* **SELECTED PASSAGE**:
****************
10.141.255.254  grappolo
10.141.0.1      node1
10.141.0.2      node2
/etc/hosts files for node1 and node2 are equal

Grid engine - system configuration

As for the master node, we create a new /etc/profile.d/grappolo.sh scripts in both nodes with links of our system configurations and grid engine environment.

sudo leafpad /etc/profile.d/grappolo.sh
# add the following 3 lines to this script.
export SGE_ROOT=/usr/local/apps/sge/2011.11p1
export SGE_CELL="default"
export PATH=$PATH:/usr/local/apps/sge/2011.11p1/bin/linux-arm/
# save and close grappolo.sh

General settngs

Link the /usr/local/apps folder in grappolo using the nfs:

  • can create a folder in node1
  • mount it in as shared with the correspondent folder in grappolo.
****************
* **EXCERPTED DATA**:

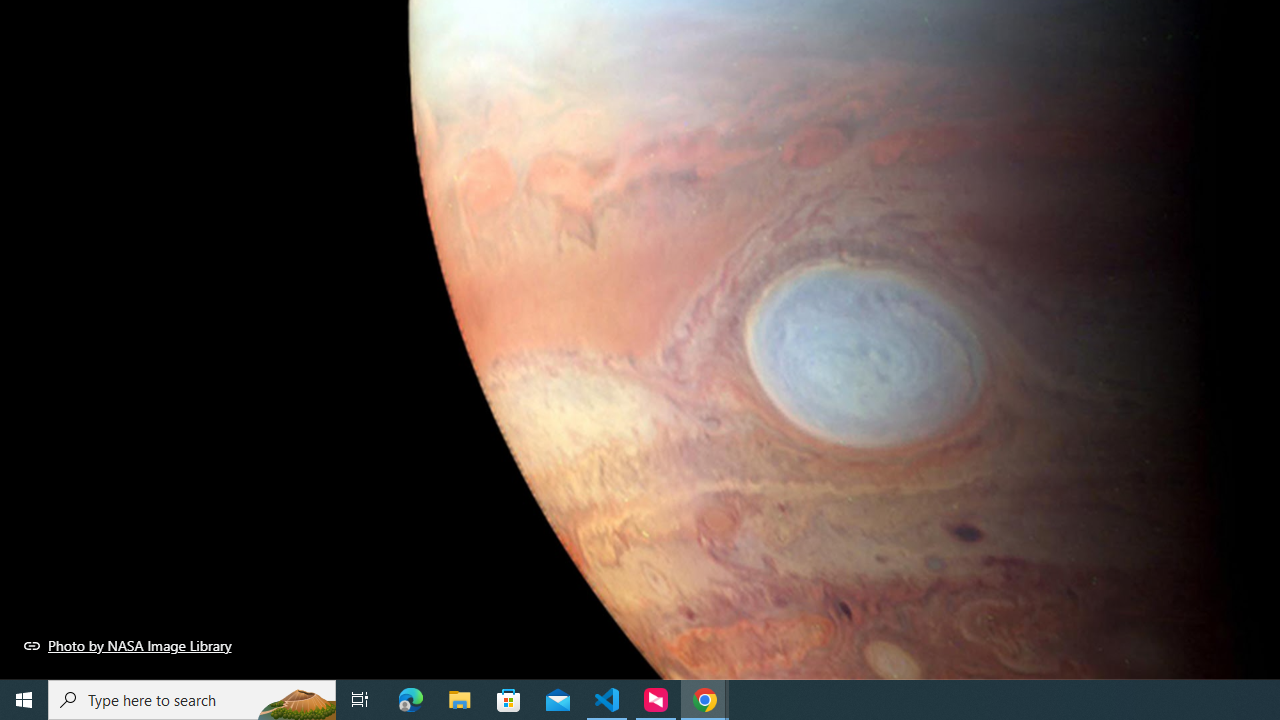
Photo by NASA Image Library (127, 645)
Given the description of an element on the screen output the (x, y) to click on. 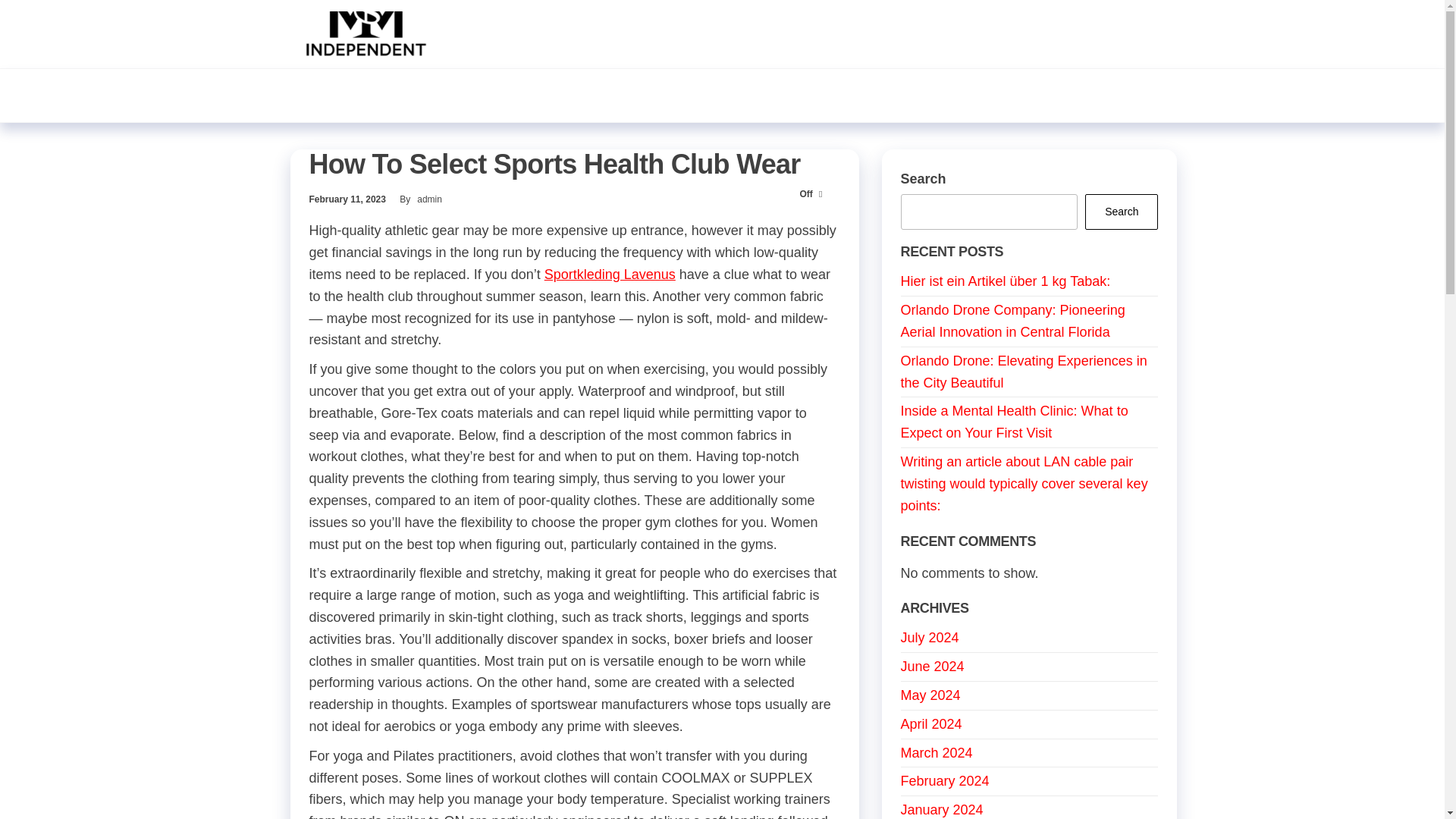
Orlando Drone: Elevating Experiences in the City Beautiful (1024, 371)
April 2024 (931, 724)
admin (429, 199)
Sportkleding Lavenus (609, 273)
May 2024 (930, 694)
March 2024 (936, 752)
February 2024 (945, 780)
July 2024 (930, 637)
June 2024 (932, 666)
January 2024 (942, 809)
Search (1120, 212)
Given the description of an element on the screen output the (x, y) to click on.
****************
* **EXERCISES**:
**A.** From the grid engine setup notes, output everything from "Grid engine - system" down to "grid engine environment.".
**B.** In the grid engine setup notes, rewrite the paragraph beginning "As for the master node" more briefly, keeping its main facts.
**C.** According to the grid engine setup notes, what value is SGE_ROOT set to?

* **RESULTS FOR EACH TASK**:
**A.**
Grid engine - system configuration

As for the master node, we create a new /etc/profile.d/grappolo.sh scripts in both nodes with links of our system configurations and grid engine environment.

**B.** As on the master node, create a new /etc/profile.d/grappolo.sh script on both nodes that links to the system configuration and the grid engine environment.

**C.** /usr/local/apps/sge/2011.11p1